### [PAGE]
+===+
This question of healthy gender is more vital to basic doctrine than I ever imagined. It is not a peripheral issue that is separate and apart from the Gospel message, but rather, is central to the idea that all people, of both genders, of every nationality, and of every socioeconomic group are loved by a compassionate God who has provided Jesus for our salvation. Healthy and faithful image-bearers of both genders are essential in establishing a Church that reflects God’s heart for all of humanity. We must be united in our common identity as God’s image-bearers, never divided by anything that might separate us or weaken our effectiveness.
Clearly, biblical accounts of men and women, along with our own experience, tell us males and females are different in ways that are good and right and holy. But the pervasive sense of competition and subjugation are direct products of the spiritual death and sinful fall of humanity which have no place in the Church. Because we believe in the Lord Jesus, who lived a sinless life, who died and then supernaturally raised back to life to offer us eternal life, we have been redeemed back to LIFE and to the blessings afforded humanity before the fall.
My pastor often says we received all of eternal life in the Holy Spirit when Jesus saved us…but we fail to appropriate that life when we continue to live in the old ways of our fallen humanity. We see this happening today in the Church, as we resort to the curse of competition and/or subjugation of women. The subjugation of women is not for me to address in this article, beyond my assertion that it is wrong and must be dismantled.
+===+
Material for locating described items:

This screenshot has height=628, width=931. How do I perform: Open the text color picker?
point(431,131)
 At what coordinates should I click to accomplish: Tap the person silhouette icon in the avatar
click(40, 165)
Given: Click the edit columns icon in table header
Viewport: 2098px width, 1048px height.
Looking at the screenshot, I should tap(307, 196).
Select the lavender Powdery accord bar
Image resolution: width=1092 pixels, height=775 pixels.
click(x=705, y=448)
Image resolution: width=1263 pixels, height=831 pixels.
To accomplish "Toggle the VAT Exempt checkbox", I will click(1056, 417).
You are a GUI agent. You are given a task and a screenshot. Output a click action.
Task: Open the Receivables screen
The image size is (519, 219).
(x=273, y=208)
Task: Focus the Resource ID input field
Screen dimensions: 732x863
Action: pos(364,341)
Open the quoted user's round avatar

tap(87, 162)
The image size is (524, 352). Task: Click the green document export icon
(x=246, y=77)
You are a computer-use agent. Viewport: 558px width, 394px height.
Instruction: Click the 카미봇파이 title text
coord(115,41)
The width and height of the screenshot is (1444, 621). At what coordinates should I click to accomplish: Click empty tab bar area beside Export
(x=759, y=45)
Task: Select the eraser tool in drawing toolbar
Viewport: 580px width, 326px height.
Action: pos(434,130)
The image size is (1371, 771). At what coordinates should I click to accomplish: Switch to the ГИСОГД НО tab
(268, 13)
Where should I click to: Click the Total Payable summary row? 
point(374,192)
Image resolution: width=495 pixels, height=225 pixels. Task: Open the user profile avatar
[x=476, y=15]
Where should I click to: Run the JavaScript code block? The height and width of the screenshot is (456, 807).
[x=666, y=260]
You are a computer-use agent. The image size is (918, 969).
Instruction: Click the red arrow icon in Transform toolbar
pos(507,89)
+===+
### [TASK DIRECTIONS]
Copy the passage on gender and the Church word for word, from "This question of" up to and including "weaken our effectiveness.".

### [RESULT FOR THIS TASK]
This question of healthy gender is more vital to basic doctrine than I ever imagined. It is not a peripheral issue that is separate and apart from the Gospel message, but rather, is central to the idea that all people, of both genders, of every nationality, and of every socioeconomic group are loved by a compassionate God who has provided Jesus for our salvation. Healthy and faithful image-bearers of both genders are essential in establishing a Church that reflects God’s heart for all of humanity. We must be united in our common identity as God’s image-bearers, never divided by anything that might separate us or weaken our effectiveness.